Tangermünde l Mit Schrecken erinnert sich Christel Börsch an das Juni-Hochwasser vor zwei Jahren. "Das Betriebsgelände stand unter Wasser, wir mussten die 120 Mitarbeiter vier Wochen lang in Kurzarbeit schicken", erzählt die Geschäftsführerin der Schiffbau- und Entwicklungsgesellschaft Tangermünde (SET). Erst nach der Flut zeigte sich dann das ganze Ausmaß der Schäden. Die Böden der Werfthallen waren aufgeweicht, Kaianlagen beschädigt und die Slipanlage, mit der Schiffe zu Wasser gelassen werden, nicht mehr funktionstüchtig.

Die Schäden sind mittlerweile weitgehend behoben, das Unternehmen konnte für die Reparaturen auf drei Millionen Euro aus dem Aufbauhilfefonds des Landes zurückgreifen. An diesem Montag empfängt Christel Börsch deshalb auch Besuch aus Magdeburg. Wirtschaftsminister Hartmut Möllring (CDU) und Manfred Maas, Chef der Investitionsbank, wollen sich ein Bild vor Ort machen. "Wir sind immer noch dabei, die Hallenböden zu sanieren", berichtet Börsch den Besuchern. Weil der Geschäftsbetrieb nach der Flut möglichst schnell wieder anlaufen sollte, seien die Sanierungsarbeiten meist parallel erledigt worden. "Etwa 70 Prozent der Arbeiten liegen hinter uns."

Unternehmen will Standort ausbauen

Möllring zeigt sich an diesem Tag zufrieden. "119 Millionen Euro wurden unbürokratisch und schnell für die heimischen Firmen ausgezahlt - das wäre ohne Unterstützung vom Bund und der EU nicht möglich gewesen", betont er. Termine wie dieser in Tangermünde tun dem zuletzt stark gescholtenen Minister gut, bei der Fluthilfe ist nichts schiefgelaufen, sie funktioniert. Das bestätigt auch die Industrie- und Handelskammer Magdeburg. "Den Unternehmen ist schnell geholfen worden, wir haben keine Klagen vernommen", erklärt ein IHK-Sprecher auf Volksstimme-Anfrage.
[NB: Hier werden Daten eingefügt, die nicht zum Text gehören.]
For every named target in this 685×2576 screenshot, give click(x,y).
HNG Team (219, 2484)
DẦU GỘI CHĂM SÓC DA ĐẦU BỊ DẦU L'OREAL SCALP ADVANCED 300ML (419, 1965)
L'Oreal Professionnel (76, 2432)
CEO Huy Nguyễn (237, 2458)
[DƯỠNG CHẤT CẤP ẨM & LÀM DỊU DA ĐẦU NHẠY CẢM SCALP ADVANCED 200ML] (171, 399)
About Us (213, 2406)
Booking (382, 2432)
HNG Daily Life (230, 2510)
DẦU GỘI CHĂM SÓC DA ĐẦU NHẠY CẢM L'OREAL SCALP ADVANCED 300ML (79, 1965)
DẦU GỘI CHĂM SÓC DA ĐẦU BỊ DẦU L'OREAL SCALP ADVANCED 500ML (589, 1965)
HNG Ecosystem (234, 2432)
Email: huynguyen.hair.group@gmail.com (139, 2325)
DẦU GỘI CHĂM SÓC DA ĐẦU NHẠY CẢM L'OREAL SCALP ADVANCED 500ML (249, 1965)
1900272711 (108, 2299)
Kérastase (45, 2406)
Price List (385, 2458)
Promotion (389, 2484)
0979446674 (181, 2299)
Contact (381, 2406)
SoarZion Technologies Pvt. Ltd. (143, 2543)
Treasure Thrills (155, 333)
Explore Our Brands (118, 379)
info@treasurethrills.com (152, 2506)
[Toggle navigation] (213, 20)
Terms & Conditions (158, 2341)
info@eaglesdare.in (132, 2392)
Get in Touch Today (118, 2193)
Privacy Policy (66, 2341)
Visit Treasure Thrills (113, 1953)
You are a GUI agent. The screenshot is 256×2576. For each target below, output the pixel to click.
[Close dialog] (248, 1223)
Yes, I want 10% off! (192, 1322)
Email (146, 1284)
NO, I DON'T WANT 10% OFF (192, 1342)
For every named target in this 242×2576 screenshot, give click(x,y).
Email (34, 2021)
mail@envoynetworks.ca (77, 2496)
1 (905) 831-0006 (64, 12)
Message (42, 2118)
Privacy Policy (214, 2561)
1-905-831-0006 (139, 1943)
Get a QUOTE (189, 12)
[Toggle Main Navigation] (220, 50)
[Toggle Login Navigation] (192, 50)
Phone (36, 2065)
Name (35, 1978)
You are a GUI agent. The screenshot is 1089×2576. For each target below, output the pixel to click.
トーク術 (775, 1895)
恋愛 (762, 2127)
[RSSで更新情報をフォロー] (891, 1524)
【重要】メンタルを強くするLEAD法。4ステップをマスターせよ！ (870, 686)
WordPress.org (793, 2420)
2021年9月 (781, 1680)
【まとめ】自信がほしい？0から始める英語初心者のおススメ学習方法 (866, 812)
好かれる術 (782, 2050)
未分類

Bei der Werft in Tangermünde geht es inzwischen auch nicht mehr nur um die Beseitigung von Schäden, die Gesellschaft will ihre Hallen vergrößern, um mehr Platz für die Lagerung von Bauteilen und die Produktion zu haben.

Wirtschaftsminister Möllring geht davon aus, dass die Wirtschaft keinen nachhaltigen Schaden durch die Flut erlitten hat. "Einige Unternehmen mussten zwar Produktionsausfälle verkraften, aber grundsätzlich befindet sich die Wirtschaft auf Wachstumskurs." Die Investitionsbank hat insgesamt 7000 Hilfsanträge erhalten, 1500 von Unternehmen. 236 Millionen Euro hat sie bewilligt, davon 119 Millionen Euro für die Betriebe. Bis zum 30. Juni können Unternehmen, Kommunen, Vermieter und Mieter noch Anträge stellen.